- Born: November 25, 1951 Hartford, Connecticut
- Died: July 23, 2011 (aged 59) Dalton, Georgia
- Genres: Folk
- Occupation: Singer-songwriter
- Instruments: Guitar, harmonica, vocals
- Years active: 1980–2011
- Label: Rounder Records
- Website: Official web site

= Bill Morrissey =

American folk songwriter (1951–2011)

Bill Morrissey (November 25, 1951 – July 23, 2011) was a Grammy-nominated American folk singer-songwriter based in New Hampshire.

==Early life==
Morrissey was born in Hartford, Connecticut. Growing up in Connecticut and Massachusetts, he started playing guitar at age 13 and formed a jug band in high school. He graduated from Acton-Boxborough Regional High School in 1969 and studied literature for a short time at Plymouth State University before beginning his musical career. Morrissey hitch-hiked to Alaska, worked on a fishing boat, then down to California doing odd jobs and trying to get gigs. His travels eventually brought him back to New England, where he found work in a mill in Newmarket, New Hampshire.

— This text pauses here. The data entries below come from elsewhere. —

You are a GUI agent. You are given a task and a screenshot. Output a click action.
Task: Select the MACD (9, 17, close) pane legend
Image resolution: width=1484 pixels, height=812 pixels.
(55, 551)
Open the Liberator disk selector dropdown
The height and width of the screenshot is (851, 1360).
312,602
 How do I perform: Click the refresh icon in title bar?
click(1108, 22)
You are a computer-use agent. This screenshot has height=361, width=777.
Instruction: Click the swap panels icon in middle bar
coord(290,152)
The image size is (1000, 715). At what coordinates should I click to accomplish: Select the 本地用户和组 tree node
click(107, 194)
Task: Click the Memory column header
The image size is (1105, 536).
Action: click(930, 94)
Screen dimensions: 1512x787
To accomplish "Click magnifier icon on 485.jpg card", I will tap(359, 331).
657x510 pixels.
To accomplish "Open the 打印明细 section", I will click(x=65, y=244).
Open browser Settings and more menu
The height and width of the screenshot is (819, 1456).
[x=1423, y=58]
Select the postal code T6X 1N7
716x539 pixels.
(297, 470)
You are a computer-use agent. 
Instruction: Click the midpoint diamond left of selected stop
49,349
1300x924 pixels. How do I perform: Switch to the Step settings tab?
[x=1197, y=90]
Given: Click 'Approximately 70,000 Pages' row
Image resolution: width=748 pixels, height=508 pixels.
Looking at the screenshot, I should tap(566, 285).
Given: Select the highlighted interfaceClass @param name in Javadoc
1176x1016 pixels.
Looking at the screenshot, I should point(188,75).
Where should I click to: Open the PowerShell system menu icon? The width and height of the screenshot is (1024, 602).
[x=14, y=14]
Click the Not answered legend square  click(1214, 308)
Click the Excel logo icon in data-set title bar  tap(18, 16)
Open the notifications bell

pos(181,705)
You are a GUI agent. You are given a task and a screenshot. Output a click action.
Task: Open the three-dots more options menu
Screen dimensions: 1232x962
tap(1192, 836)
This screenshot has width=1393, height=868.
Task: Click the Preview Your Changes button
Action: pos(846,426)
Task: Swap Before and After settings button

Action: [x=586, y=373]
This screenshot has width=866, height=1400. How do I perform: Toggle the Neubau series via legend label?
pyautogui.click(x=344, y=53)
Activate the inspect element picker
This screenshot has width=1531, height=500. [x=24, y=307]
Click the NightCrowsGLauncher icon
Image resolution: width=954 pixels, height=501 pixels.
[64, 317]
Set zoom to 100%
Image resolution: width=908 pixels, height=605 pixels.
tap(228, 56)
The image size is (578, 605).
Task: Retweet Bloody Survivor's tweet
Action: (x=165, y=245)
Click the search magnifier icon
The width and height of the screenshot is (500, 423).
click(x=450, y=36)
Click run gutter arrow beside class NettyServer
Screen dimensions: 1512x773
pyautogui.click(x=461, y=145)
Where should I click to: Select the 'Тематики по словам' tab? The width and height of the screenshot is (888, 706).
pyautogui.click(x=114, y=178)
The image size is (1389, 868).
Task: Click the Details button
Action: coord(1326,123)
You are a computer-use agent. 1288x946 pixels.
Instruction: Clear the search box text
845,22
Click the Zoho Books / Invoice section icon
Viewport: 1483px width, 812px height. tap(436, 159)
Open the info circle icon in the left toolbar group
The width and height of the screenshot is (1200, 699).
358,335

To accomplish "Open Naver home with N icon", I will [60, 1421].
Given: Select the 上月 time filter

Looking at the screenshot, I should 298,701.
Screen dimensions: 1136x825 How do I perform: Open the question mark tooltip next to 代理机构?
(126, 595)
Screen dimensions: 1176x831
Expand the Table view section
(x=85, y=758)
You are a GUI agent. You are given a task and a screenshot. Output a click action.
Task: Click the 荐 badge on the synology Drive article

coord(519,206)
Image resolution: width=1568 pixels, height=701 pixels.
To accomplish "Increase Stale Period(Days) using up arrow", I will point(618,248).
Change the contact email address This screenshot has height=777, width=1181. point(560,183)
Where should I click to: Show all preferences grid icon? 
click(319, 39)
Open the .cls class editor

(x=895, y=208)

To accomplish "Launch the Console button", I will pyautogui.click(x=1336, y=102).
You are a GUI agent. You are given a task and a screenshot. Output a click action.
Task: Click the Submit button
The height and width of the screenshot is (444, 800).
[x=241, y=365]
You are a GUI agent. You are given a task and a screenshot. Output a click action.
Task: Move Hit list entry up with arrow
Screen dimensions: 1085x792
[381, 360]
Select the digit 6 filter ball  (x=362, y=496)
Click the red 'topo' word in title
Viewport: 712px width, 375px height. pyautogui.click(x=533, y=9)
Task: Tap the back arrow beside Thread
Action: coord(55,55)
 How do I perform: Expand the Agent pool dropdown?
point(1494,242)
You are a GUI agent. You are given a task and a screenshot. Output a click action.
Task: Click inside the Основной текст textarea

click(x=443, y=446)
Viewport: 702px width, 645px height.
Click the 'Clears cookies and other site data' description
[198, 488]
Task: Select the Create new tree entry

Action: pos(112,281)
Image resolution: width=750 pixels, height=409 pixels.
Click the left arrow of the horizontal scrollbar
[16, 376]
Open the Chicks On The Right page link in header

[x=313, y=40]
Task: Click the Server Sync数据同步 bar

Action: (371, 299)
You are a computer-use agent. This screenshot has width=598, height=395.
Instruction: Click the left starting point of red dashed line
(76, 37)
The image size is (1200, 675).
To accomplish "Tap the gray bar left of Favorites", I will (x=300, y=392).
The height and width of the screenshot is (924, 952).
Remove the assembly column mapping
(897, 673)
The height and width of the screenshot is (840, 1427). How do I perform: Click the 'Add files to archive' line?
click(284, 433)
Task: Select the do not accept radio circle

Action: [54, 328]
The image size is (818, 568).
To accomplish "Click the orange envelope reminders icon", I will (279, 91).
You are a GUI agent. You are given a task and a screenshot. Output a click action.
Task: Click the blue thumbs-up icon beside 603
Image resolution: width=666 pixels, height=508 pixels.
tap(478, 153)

He was influenced by the American country blues of Mississippi John Hurt and Robert Johnson, the pure country of Hank Williams, the Kansas City jazz of Count Basie and Lester Young, the folk revival of the 1960s, and his own working-class experiences.

==Career==
His eponymous first album was released in 1984 on the Reckless label, and then re-recorded for the Philo label. It includes the song "Small Town on the River", which, as with much of his work, reflects life in New England mill towns. In this case, it's a song about a small town in New Hampshire after the mill closes.

Over the course of a three-decade career, two of Morrissey's twelve albums received Grammy nominations and several earned 4-star reviews in Rolling Stone. Stephen Holden, for The New York Times, wrote, "Mr. Morrissey's songs have the force of poetry...a terseness, precision of detail and a tone of laconic understatement that relate his lyrics to the stories of writers like Raymond Carver and Richard Ford."

In addition to his song-writing, Morrissey is also the author of two novels: Edson (1996) and Imaginary Runner (posthumously published in November 2011). He said that his writing was influenced by Raymond Carver and Thomas Williams.

Morrissey's last album, Come Running, was co-produced with Billy Conway of Morphine, and released in 2007 on Morrissey's label, Turn and Spin Media. Come Running features guitar work by Dave Alvin and the remaining members of Morphine, Billy Conway and Dana Colley.

While Morrissey was best known for his often dark, literate lyrics, he also occasionally wrote humorous songs, such as "Party at the UN" ("It's such a happy community / Everyone's got diplomatic immunity") and "Grizzly Bear", about a frustrated working-class man dating a wealthy young woman who wants to "dance till we dehydrate," while he just wants to "take her home and dance the grizzly bear."

==Personal life==
Bill Morrissey was married and divorced twice. His first wife was Lisa Glines. His second wife was Ellen Karas. Morrissey continued to work with Ellen Karas professionally after their divorce.

==Death==
Morrissey died of heart disease in Dalton, Georgia on July 23, 2011, during a tour of the Southern US.

==Discography==
- Bill Morrissey (1984)
- North (1986)
- Standing Eight (1989)
- Bill Morrissey (re-recording of the 1984 album plus three previously unreleased songs) (1991)
- Inside (1992)
- Friend of Mine (with Greg Brown) (1993)
- Night Train (1993)
- You'll Never Get to Heaven (1996)
- Songs of Mississippi John Hurt (1999)
- Something I Saw Or Thought I Saw (2001)
- Bill Morrissey: The Essential Collection (2004)
- Come Running (2007)

==Bibliography==
- Morrissey, Bill (1996). Edson. Knopf. ISBN 0-679-44629-X.
- Morrissey, Bill (2011). Imaginary Runner. ISBN 9781105090554.